### Brief:
What lines in the records below contain the string "Windows"? Copy every one.
----- Source records
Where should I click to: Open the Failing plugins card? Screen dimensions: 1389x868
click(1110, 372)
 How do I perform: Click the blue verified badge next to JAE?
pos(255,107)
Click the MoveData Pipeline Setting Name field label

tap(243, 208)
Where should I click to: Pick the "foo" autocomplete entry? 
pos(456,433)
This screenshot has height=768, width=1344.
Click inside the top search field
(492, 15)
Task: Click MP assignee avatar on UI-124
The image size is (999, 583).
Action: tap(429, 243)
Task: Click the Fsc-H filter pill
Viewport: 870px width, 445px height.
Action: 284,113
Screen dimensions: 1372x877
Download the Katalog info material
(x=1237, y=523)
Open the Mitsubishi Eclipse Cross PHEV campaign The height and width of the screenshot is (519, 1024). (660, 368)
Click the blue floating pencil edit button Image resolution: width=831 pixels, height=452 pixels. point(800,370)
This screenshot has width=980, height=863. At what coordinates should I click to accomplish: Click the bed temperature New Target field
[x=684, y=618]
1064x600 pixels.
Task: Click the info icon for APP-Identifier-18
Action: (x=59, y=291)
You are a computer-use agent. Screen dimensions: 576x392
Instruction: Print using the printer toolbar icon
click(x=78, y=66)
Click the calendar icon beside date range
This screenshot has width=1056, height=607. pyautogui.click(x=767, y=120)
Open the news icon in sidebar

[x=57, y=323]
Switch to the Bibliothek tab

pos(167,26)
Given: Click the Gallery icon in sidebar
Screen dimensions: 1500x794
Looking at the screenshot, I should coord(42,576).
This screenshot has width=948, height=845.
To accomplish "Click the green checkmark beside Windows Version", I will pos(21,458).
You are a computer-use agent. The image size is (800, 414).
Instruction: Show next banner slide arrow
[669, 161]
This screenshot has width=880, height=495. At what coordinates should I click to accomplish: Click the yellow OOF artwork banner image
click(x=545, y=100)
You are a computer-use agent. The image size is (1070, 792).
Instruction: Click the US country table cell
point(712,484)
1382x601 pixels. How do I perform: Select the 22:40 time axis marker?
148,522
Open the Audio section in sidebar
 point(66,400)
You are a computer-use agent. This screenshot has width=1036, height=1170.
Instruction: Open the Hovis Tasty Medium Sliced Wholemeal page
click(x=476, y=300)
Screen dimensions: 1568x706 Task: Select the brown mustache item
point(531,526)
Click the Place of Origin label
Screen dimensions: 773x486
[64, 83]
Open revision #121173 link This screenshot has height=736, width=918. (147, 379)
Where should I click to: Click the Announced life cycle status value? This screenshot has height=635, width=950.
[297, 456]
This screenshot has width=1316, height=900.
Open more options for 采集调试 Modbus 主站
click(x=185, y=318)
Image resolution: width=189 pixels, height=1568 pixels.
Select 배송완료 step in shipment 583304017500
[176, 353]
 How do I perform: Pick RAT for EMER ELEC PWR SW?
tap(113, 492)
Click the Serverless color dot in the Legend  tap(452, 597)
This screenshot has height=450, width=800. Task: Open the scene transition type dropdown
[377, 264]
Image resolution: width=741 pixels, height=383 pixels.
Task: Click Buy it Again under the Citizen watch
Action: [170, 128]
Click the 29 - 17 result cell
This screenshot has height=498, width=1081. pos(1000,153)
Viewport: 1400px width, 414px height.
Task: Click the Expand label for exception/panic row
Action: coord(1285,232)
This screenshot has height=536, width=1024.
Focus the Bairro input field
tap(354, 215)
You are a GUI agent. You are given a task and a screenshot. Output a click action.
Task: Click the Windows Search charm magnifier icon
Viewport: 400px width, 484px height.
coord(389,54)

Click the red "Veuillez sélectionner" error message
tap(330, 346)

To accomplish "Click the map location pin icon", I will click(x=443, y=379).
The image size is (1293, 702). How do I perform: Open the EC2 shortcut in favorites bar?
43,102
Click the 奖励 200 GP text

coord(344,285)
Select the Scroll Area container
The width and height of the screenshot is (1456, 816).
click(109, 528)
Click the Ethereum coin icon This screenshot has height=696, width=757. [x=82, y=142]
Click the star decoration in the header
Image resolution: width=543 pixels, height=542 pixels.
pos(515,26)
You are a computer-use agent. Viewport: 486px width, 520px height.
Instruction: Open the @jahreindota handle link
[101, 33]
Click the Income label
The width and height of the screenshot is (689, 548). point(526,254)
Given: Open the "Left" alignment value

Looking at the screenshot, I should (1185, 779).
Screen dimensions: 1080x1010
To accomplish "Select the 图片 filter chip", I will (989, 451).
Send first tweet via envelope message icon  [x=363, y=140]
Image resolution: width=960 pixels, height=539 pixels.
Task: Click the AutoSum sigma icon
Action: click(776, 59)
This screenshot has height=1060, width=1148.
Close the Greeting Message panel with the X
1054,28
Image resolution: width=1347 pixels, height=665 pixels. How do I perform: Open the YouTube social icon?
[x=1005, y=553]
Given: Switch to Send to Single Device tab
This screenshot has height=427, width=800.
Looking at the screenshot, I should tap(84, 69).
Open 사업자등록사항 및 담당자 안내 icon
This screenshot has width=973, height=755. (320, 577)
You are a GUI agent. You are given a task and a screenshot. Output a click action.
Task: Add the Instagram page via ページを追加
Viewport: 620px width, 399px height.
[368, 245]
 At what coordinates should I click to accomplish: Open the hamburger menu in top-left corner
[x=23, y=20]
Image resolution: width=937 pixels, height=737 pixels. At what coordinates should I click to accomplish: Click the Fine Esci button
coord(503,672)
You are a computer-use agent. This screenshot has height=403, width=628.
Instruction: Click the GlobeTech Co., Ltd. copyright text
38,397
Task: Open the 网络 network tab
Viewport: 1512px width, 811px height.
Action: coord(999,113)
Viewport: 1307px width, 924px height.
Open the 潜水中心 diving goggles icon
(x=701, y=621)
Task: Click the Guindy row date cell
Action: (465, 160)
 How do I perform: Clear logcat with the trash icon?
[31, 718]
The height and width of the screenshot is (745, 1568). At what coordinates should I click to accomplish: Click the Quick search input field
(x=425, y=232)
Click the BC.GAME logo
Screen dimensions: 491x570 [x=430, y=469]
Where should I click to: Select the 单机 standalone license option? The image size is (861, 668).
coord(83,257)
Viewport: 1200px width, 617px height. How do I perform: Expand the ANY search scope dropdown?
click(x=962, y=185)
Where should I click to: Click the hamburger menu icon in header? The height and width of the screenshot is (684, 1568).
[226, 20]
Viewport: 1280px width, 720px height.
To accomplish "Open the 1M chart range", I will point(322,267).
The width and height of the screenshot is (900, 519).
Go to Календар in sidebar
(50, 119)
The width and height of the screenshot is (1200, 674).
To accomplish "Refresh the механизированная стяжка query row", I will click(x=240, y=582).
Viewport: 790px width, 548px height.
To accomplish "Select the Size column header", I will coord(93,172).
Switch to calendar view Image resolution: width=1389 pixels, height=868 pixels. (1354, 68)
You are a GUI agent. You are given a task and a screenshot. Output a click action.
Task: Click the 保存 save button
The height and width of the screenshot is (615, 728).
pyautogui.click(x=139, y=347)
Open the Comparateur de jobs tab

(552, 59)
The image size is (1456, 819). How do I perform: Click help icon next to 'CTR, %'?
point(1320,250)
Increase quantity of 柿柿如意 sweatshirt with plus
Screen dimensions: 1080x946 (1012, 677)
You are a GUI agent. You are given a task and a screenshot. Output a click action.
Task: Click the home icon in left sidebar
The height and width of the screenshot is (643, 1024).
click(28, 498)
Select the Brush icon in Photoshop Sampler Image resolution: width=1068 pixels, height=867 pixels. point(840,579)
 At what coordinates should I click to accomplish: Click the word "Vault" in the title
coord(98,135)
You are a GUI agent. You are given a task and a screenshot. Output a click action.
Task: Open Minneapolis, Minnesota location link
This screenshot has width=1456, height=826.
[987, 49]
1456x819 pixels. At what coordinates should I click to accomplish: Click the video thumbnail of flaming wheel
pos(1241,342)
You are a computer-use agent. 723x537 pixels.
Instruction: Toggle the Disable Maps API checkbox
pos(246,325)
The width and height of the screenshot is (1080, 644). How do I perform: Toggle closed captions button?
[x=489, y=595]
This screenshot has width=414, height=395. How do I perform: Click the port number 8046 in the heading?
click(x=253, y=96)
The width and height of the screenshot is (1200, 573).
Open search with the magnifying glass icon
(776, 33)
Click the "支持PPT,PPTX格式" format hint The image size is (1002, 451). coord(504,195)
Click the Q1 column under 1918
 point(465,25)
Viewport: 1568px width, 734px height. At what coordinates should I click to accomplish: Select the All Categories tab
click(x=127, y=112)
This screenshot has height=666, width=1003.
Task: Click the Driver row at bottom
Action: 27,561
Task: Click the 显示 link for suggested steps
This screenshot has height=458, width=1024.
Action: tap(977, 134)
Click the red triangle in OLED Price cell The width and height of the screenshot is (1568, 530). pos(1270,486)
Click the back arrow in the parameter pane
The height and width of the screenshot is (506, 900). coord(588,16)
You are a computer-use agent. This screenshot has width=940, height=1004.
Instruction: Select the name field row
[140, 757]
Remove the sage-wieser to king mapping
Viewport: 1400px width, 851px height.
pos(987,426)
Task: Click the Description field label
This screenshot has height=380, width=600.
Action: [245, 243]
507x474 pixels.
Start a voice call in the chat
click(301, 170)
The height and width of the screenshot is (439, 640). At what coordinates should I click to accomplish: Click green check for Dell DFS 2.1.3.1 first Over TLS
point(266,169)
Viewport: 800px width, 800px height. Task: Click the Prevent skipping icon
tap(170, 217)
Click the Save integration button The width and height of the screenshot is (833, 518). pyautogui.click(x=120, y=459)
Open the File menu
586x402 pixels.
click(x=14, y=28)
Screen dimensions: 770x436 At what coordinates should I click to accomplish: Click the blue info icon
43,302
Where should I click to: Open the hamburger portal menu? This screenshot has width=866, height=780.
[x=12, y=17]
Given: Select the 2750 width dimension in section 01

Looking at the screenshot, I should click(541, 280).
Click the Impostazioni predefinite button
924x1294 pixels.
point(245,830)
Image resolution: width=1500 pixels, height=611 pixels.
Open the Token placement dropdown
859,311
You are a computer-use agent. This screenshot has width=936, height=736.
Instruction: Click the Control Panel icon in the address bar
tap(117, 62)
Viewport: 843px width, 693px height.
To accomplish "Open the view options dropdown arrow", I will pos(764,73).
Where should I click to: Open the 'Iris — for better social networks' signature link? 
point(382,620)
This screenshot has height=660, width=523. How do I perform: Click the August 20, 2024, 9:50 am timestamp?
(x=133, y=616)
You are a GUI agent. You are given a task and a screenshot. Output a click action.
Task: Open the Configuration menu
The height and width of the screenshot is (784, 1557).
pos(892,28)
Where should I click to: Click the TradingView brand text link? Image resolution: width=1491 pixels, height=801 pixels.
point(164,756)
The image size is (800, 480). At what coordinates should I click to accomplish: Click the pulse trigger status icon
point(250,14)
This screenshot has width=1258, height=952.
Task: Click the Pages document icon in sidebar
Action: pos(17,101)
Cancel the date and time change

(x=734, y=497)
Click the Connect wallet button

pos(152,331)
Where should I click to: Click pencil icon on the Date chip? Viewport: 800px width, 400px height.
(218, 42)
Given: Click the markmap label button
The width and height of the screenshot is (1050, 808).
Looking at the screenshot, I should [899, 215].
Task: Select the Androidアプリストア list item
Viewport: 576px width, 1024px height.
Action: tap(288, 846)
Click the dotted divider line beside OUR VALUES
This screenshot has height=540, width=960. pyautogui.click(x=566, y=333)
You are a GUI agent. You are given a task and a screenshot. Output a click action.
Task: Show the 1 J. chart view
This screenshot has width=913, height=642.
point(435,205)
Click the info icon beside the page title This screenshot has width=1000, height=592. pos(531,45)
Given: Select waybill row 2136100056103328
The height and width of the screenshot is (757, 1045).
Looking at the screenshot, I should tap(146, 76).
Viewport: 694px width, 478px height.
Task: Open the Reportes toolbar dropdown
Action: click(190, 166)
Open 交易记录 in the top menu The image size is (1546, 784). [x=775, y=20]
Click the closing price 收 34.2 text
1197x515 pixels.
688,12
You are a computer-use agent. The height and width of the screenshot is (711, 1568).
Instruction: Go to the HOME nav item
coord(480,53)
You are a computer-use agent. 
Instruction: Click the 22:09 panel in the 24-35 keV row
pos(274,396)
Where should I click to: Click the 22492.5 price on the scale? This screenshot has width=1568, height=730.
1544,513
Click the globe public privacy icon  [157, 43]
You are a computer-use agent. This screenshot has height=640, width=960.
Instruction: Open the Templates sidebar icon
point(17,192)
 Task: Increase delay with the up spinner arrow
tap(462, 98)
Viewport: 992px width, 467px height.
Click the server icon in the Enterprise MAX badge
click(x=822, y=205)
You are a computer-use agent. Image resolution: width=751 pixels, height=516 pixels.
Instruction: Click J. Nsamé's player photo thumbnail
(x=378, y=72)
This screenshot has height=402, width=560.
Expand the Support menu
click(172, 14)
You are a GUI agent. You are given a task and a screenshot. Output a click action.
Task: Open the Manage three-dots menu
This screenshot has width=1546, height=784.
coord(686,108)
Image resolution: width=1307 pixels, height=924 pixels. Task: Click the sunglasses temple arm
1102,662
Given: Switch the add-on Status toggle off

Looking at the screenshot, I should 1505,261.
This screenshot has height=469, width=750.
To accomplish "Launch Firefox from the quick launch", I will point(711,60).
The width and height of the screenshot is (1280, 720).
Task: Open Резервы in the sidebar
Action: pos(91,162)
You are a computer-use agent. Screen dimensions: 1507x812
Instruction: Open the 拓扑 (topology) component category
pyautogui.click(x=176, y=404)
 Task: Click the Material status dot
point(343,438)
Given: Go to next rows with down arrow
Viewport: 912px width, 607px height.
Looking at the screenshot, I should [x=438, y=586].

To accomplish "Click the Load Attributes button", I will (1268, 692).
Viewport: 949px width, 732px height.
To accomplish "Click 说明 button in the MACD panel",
----------
### Output for this exercise:
To accomplish "Click the green checkmark beside Windows Version", I will pos(21,458).
Task: Click the Windows Search charm magnifier icon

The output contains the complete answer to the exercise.